Brazilian multi-national metals and mining firm Vale has suspended operations at its Goro nickel processing plant and mine in New Caledonia, due to an effluent spill.
New Caledonia Southern Province president Cynthia Ligeard ordered an immediate halt to the operations at the site due to an effluent spill containing acid, according to a news report from Radio New Zealand International.
Vale was quoted by Mining Australia as saying that the spill was due to a misconfiguration of circuits transferring the solution between two of its retention ponds.
Vale did not confirm what the spill contained but said that the company was working to limit the damage caused, and conditions have returned to normal.
The company is now waiting for signal from the local government to resume operations.

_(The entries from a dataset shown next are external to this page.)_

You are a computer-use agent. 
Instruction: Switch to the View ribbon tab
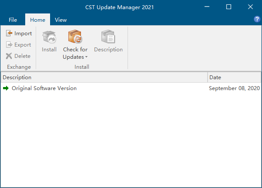click(60, 20)
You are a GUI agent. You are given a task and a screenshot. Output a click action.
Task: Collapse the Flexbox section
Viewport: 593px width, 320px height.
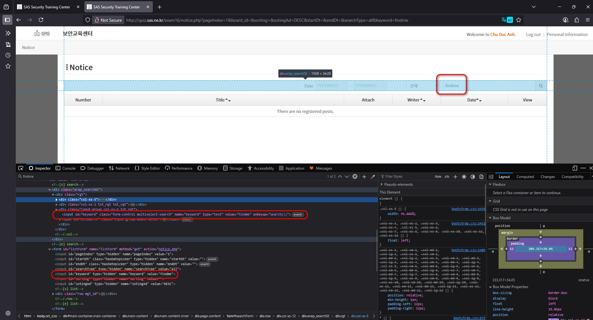pyautogui.click(x=490, y=184)
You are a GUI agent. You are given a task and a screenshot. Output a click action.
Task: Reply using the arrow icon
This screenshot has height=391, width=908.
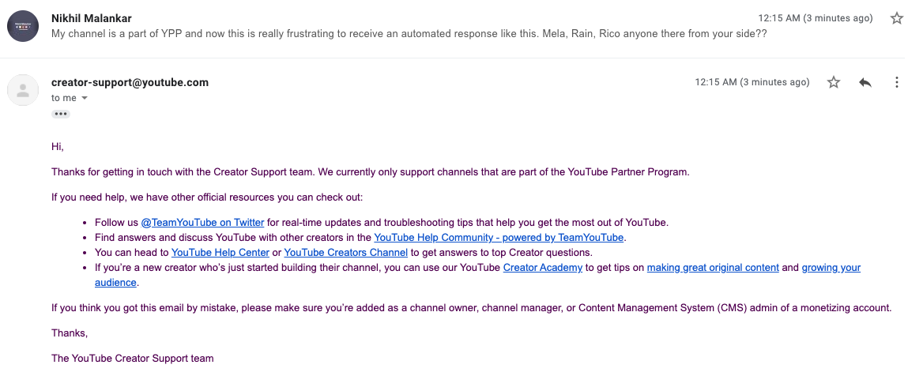click(x=865, y=82)
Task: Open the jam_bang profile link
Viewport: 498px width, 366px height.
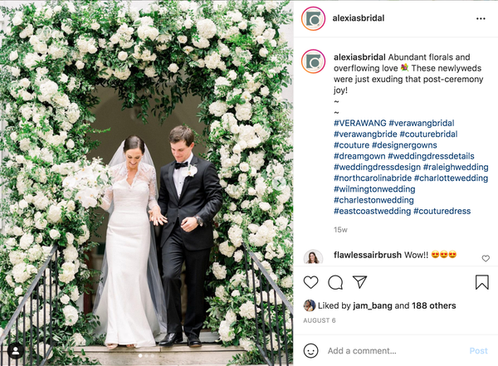Action: click(372, 305)
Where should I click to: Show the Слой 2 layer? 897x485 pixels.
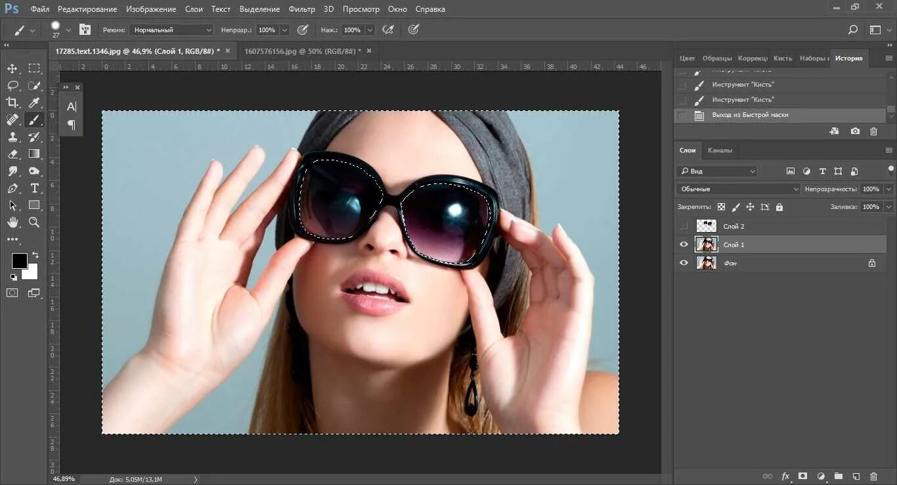click(684, 226)
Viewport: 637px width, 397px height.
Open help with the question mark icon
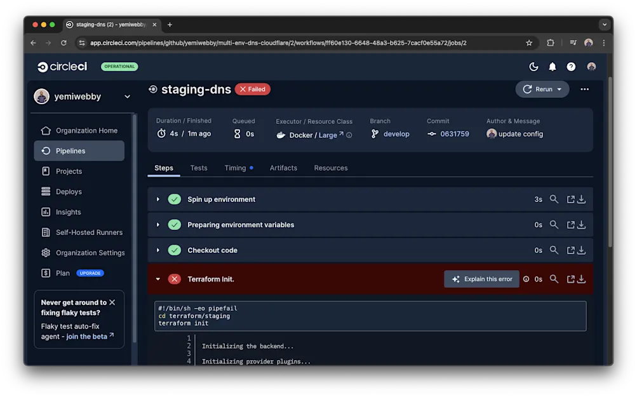click(570, 66)
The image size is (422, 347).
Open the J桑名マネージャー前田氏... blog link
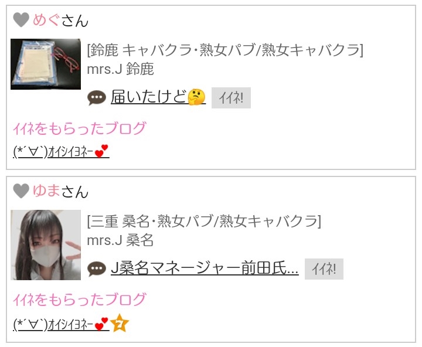click(x=205, y=268)
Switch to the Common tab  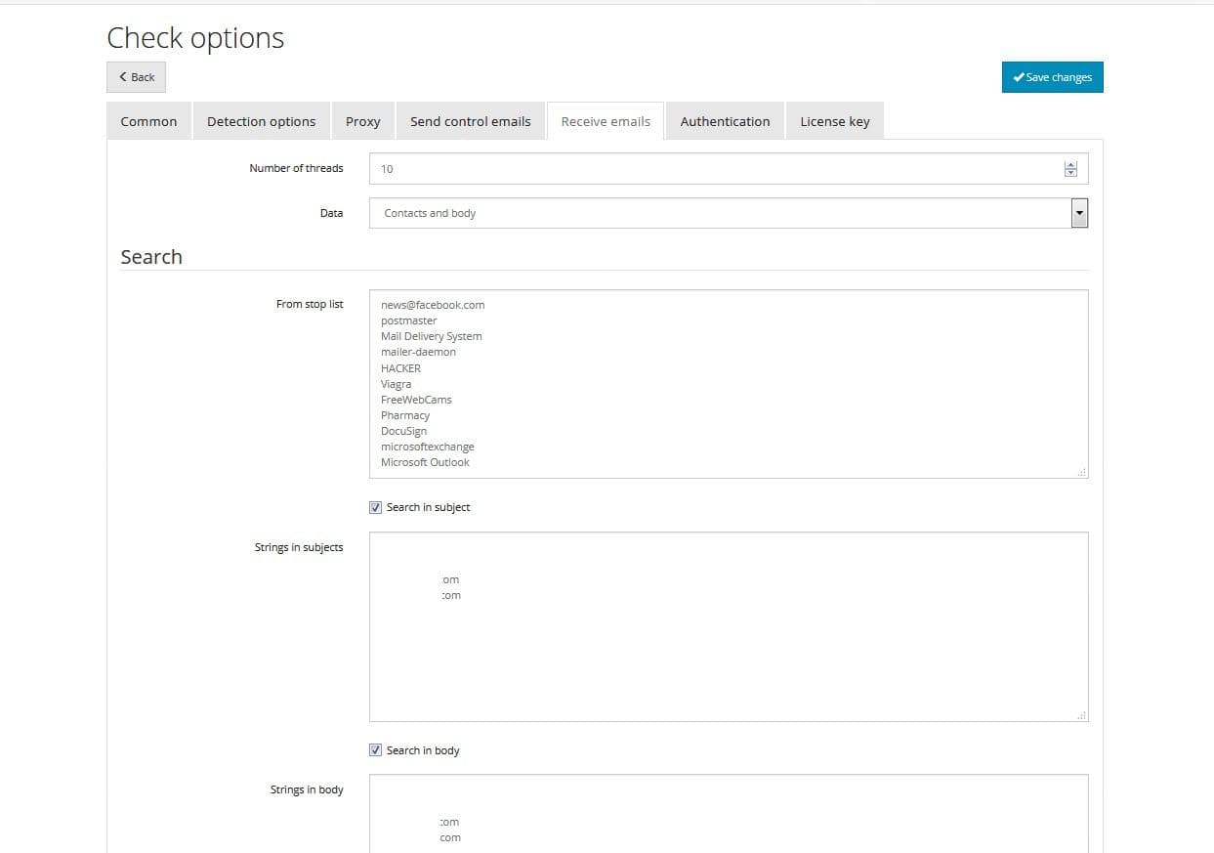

In November 2013, Vale said it expected the Goro plant to produce 40,000t of nickel in 2014, and on 1 May of this year, Vale CEO Murilo Ferreira said that the nickel mine in New Caledonia was performing well and meeting expectations.
However, the shut down affected the estimates, as nickel prices on the London Metal Exchange (LME) had already increased 6.1% to $19,786 per tonne, the highest since March 2012.
The increase in nickel prices was mainly due to the Indonesian ore export ban and sanctions against Russia that hit its top refined producer Norilsk Nickel.
Morgan Stanley analyst Joel Crane was quoted by Reuters as saying that, while Goro has a capacity of 60,000t, its production is much smaller due to technical difficulties.
"Physically, it doesn't do a lot to the market, but sentiment-wise I am sure it will help. The perception of severe tightness is driving prices," Crane said.